Kararı, davalı temsilcisi temyiz etmiştir.
1163 sayılı Kooperatifler Kanunu"nun 23. maddesi hükmü uyarınca, ortaklar hak ve yükümlülüklerde eşit konumdadırlar. Yönetim kurulu bu ilkenin dışına çıkmak istediği takdirde, bu hususu, genel kurul gündemine alarak, genel kurulun tartışmasına açıkça sunması gerekmekte veya genel kurulun yapılan uygulamayı açıkça ya da zımnen benimsemesi icap etmektedir. Bu nedenle, sabit ve peşin aidat ödemek suretiyle ortaklığa
alınmadaki bu usule uyulmamışsa, böyle bir ortağın (devam eden inşaatların finansmanına katılımı için) aidat yükümlülüğü devam eder. Açıklanan usule uyulmuşsa, ortaklığa alınmadaki bu farklılık, ortaklığa alındıktan sonra üyelik aidatı istenmesini mümkün kılmaz ise de kooperatifin amacına ulaşıncaya kadar yapılan genel yönetim ve altyapı giderlerinden ortağın sorumluluğu devam eder. Genel kurulca açık yetki verilmedikçe ya da benimsemedikçe 1163 sayılı Kanun"un 23. maddesine aykırı şekilde yönetim kurulunun diğer ortaklardan farklı statüde ortaklığa kabul kararı vermesine veya akçalı konularda bir ortağı farklı statüde konumlandırmasına geçerli hukuki sonuç bağlanamaz. Davacıdan uzunca bir süre inşaat finansmanı için aidat istenilmemişse, bilançolarda, hesap cetvellerinde, faaliyet raporlarında, genel kurullarda ve üye kayıt defterlerinde bu yönde bir borç kaydı yer almamışsa, davacının peşin bedelli ortak olduğunun kooperatifçe zımnen benimsendiği ve sadece genel yönetim ve altyapı giderlerinden sorumlu olduğunun kabulü gerekir.
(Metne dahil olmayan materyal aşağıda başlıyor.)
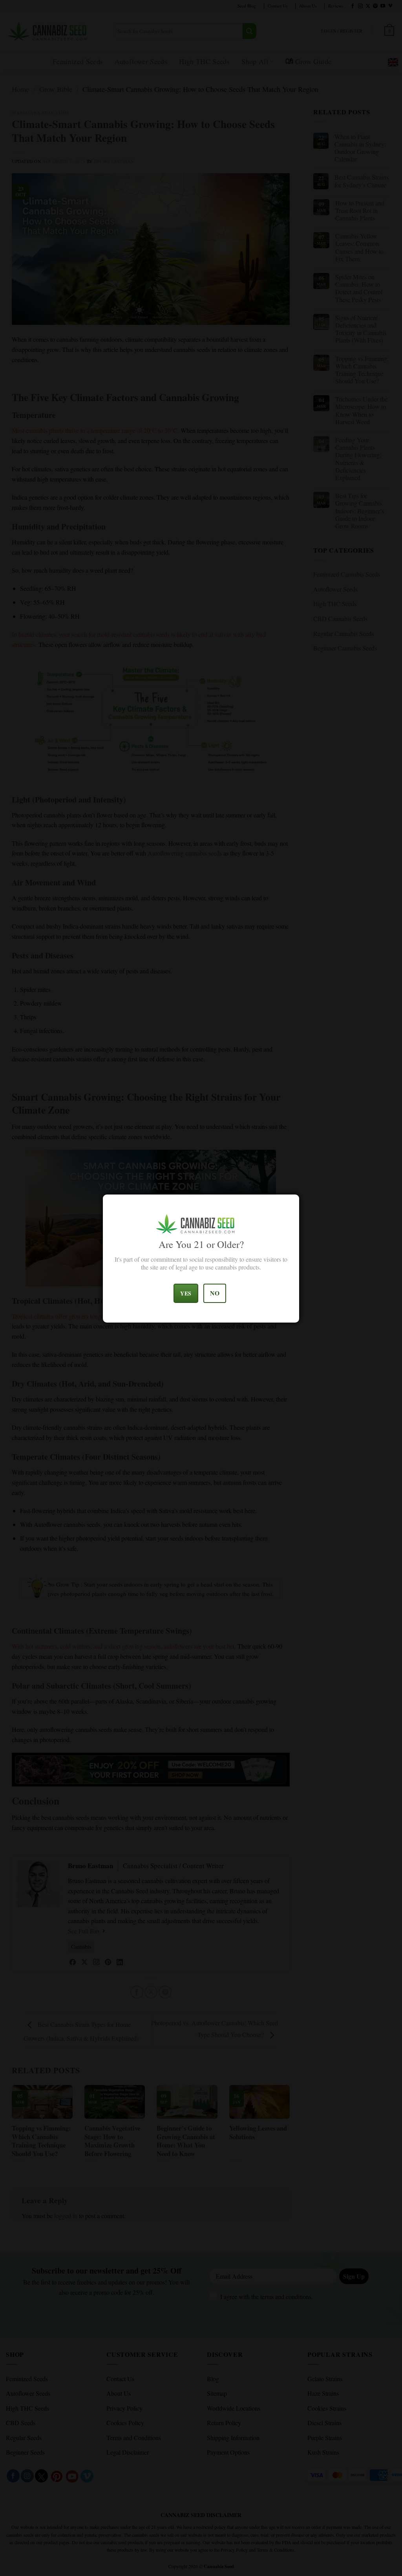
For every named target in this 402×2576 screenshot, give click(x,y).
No (214, 1293)
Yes (185, 1293)
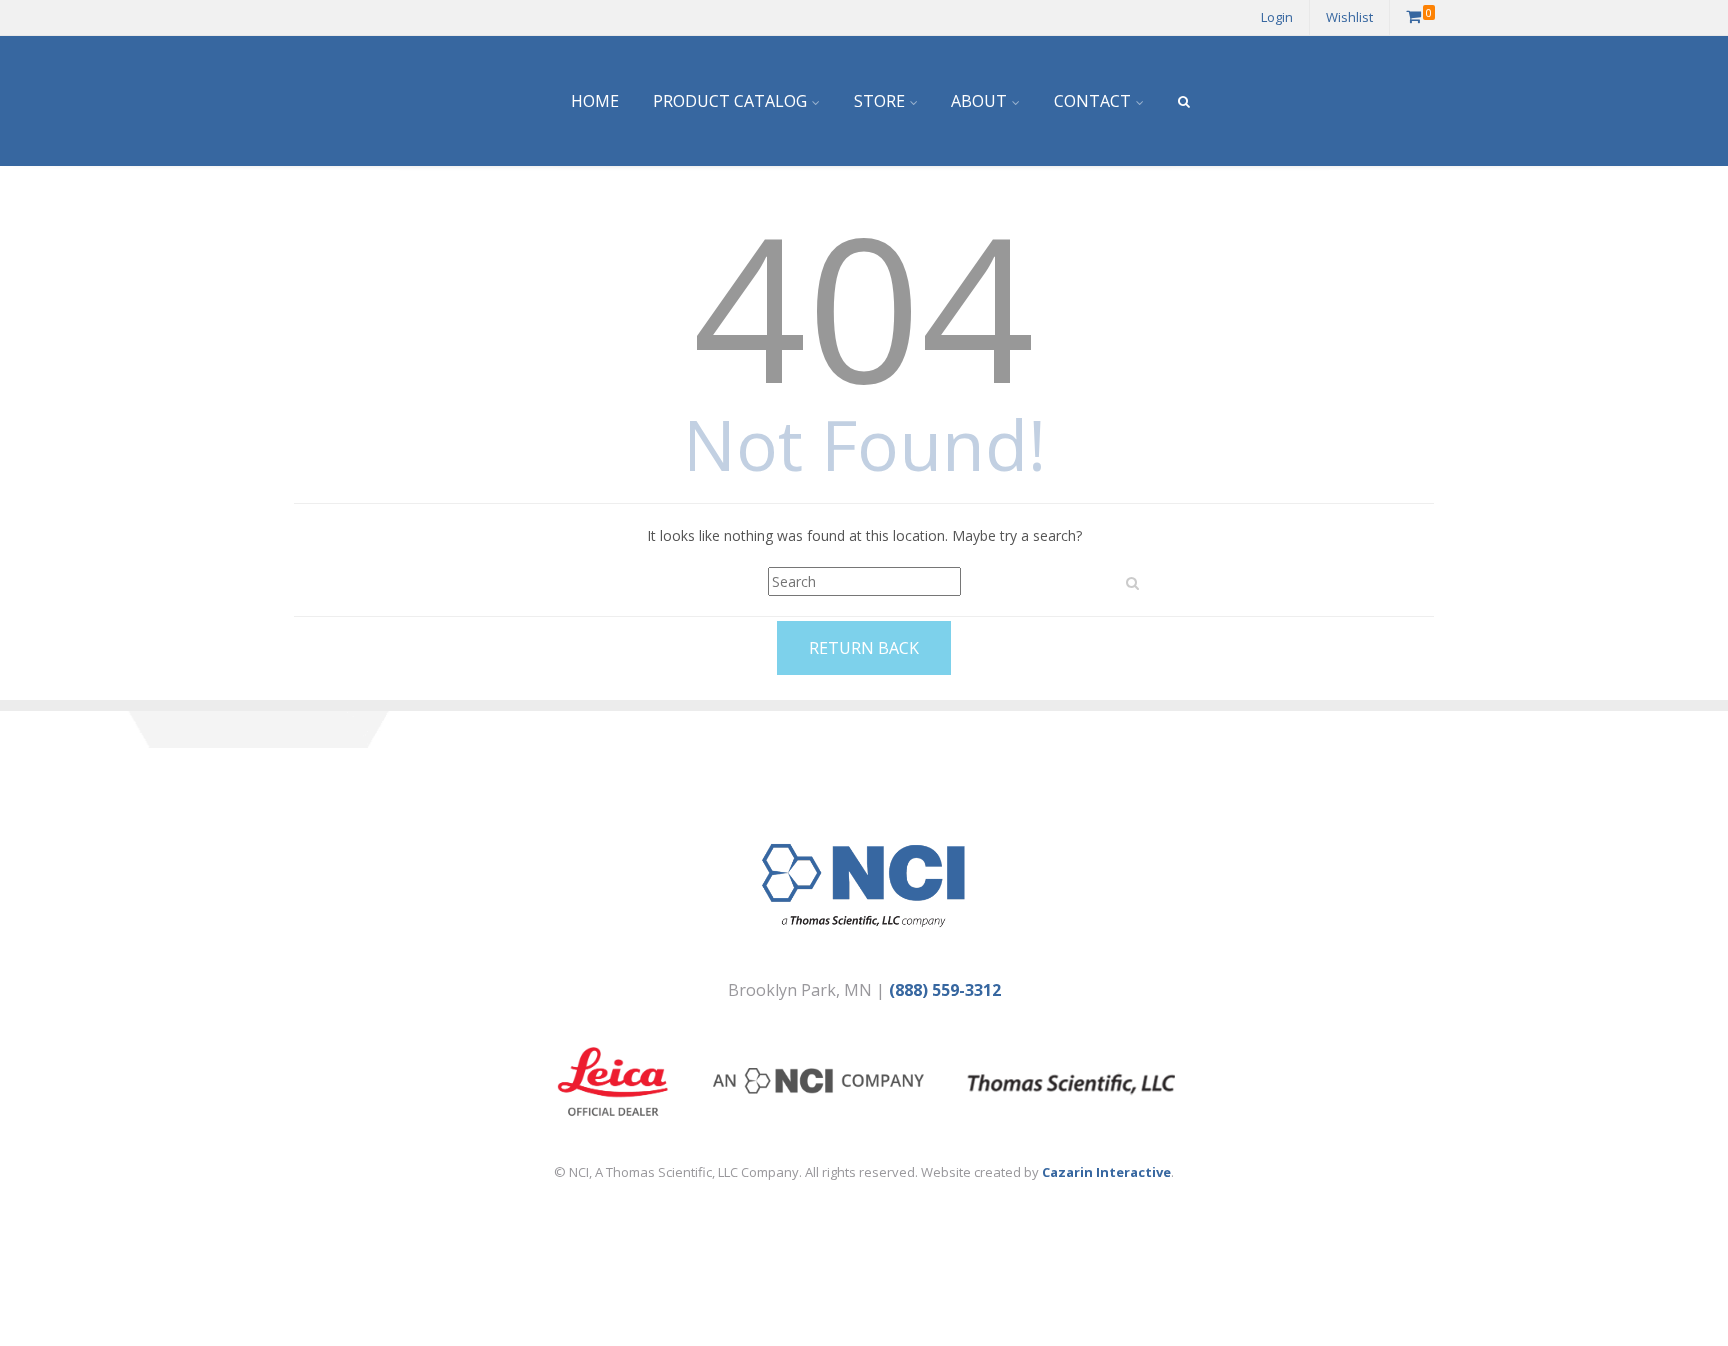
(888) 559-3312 (945, 990)
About (979, 101)
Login (1277, 17)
Bu durumda mahkemece, davalı kooperatifin 11.08.2003 tarihli yönetim kurulu kararı gözetilerek, davalı kooperatifin genel kurul tutanağı, yönetim ve denetim kurulu raporları, gelir gider cetvelleri ve bilançosu öncelikle davacı kooperatiften, temin edilemez ise ilgili Ticaret Sicil Memurluğu"ndan veya anasözleşmenin 41. maddesi uyarınca Çevre ve Şehircilik Bakanlığı İl Müdürlüğü"nden getirtilip taraflar arasında daha önce görülmüş Erzurum 1. Asliye Hukuk Mahkemesi’nin 2008/347 Esas ve 2009/250 Karar sayılı dava dosyasındaki bilgi ve belgelerle birlikte kooperatif hesap ve uygulamaları konusunda uzman bilirkişi aracılığıyla inceleme yapılıp, genel kurul kararı olmasa dahi, zımnen peşin bedelli ortak olarak benimsenip benimsenmediği, yani davacının ortaklık statüsü tam olarak tespit edildikten sonra gerektiğinde Dairemizin ilk bozma kararı da gözetilerek bilirkişiden, açıklamalı, gerekçeli ve denetime elverişli bir rapor alınarak oluşacak uygun sonuç çerçevesinde bir karar verilmesi gerekirken, eksik incelemeye dayalı olarak yazılı şekilde hüküm kurulması doğru olmamıştır.
SONUÇ: Yukarıda açıklanan nedenlerle, davalı temsilcisinin temyiz itirazlarının kabulü ile hükmün, davalı yararına BOZULMASINA, peşin harcın istek halinde iadesine, kararın tebliğinden itibaren 15 gün içerisinde karar düzeltme yolu açık olmak üzere 28.04.2014 tarihinde oybirliğiyle karar verildi.